It was only after death that I realised the London underground was modelled after Hell.
The air was stagnant with dust and the nostril-clenching tang of BO, everywhere a sea of unsmiling faces and bodies–every size, every age, every religion.
I joined the long queues of recently deceased and peered at the labyrinthine map on the wall, a spaghetti plate of coloured lines and odd names.
“The map’s useless,” a man beside me said, his hot breath sticky against my cheek. “Last updated a thousand years ago.”
The crowd carried us forward three miserly steps before coming to a standstill. “Some nitwit took the zones off the map,” he continued. “No way to tell what circle of hell each stop is in. Imagine, you’re meant to be in the first and end up in the very middle with old Luke for company.”
I turned my head just enough to see him. My neighbour was dour-faced, saggy-cheeked. His ears leaned away from his head in a bid for freedom.
“You’re new,” he said. “I can tell. Not miserable enough.”
“Yeah.” Somehow I’d expected my voice to sound different in death. Instead it was the same, disappointingly high-pitched. Another few steps forward, the crowd pressing in as the tunnel narrowed. The forced intimacy sustained our conversation. “Have you been queuing long?”
“Years.” He twitched his shoulder in a restricted shrug. “Feels like it, anyway. Hard to tell down here.” The crowd pushed us from behind. Through a gap in the bodies I saw the end of the queue, a row of burly ticket inspectors calling for tickets. “Every time I get to the barriers, I pretend I’ve lost my ticket,” my neighbour continued. “Then you’re sent to the main office–takes ages. Then to the back of the queue. Then do it all over again. This if my fourth time.”

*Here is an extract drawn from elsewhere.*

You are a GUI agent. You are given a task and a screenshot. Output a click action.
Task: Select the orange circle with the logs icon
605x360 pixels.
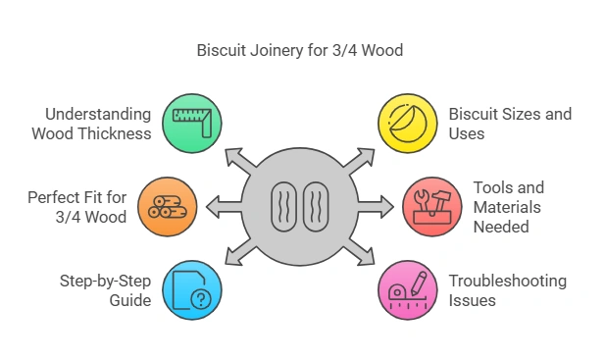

I put my hand in my pocket. My fingers touched the familiar plastic edges of my travel card. In the dim light, it looked the same as ever.

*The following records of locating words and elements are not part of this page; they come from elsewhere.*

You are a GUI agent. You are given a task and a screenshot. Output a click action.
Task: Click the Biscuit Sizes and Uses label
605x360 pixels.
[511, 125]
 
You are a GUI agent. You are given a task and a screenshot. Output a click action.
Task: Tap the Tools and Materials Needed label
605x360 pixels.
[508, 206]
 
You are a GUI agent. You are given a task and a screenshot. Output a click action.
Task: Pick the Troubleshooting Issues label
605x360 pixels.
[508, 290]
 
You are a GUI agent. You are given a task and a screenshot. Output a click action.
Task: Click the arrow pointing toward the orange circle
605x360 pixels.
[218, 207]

“Break it,” he said, miming the action. “Get a paper ticket. Then you know where you’re going.” He flashed his ticket at me, obscuring the writing with his thumb. “I know where they’re sending me,” he said, “and I figure sticking around here in purgatory’s better than going there.”

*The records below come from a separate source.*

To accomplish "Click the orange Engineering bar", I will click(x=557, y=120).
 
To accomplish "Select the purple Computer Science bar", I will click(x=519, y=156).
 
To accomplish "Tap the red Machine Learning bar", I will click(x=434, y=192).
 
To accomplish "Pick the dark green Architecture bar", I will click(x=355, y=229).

Every ounce of English propriety in me rebelled. “Isn’t that illegal?”
“It’s straight to ninth if they catch you,” he said. “But that’s only if they catch you.” A sly wink. “Just the once. Get the paper ticket, find out where in Hell you’re going. Aren’t you tempted?”
We weren’t far from the barriers now. The ticket inspectors were calling people forward, asking for tickets, in all appearances normal men on the job. Then one of them looked up. His eyes were solid black, soulless pits that drained the last remnants of life out of me. For a moment my vision blurred. I saw scaled wings tear free, the skin of his face melting into a misshapen, inhuman blur, a forked tongue tasting the air. When I blinked the vision was gone.
“I’m… I think I’m in the wrong queue,” I said to my neighbour, swallowing bile. Only four people were ahead of me. “There’s been a mistake. I’m going to Heaven.”
“Heaven?” He cackled, his laughter so loud it sent ripples of unease through the waiting crowd. “Heaven?” he repeated, shaking his head. “You sure?”
“Of course. I’ve been baptised, christened… even got my last rites.” I was now third in the queue, close to hyperventilating. Did I dare to snap my travel card? I turned to my neighbour, held up the card. “Please, help – what do I do?”
“Hm.” He scratched his cheek, running his fingers over a scar at the corner of his eye. “Even if you’re not going to Heaven, it’s bound to be better than where I’m going.”
“Tickets, please!” the inspectors called. Only one person ahead of me.
“Tell you what,” my neighbour said. “Let’s do swapsies.”
He grabbed my travel card, pushed his paper ticket into my hand, and then shoved me, hard, before I could react.
“Tickets, please,” the inspector said to me, pulling the ticket from my numb fingertips. He handed it back with a sharp, fanged smile. “Straight ahead,” he said. “The ninth circle.”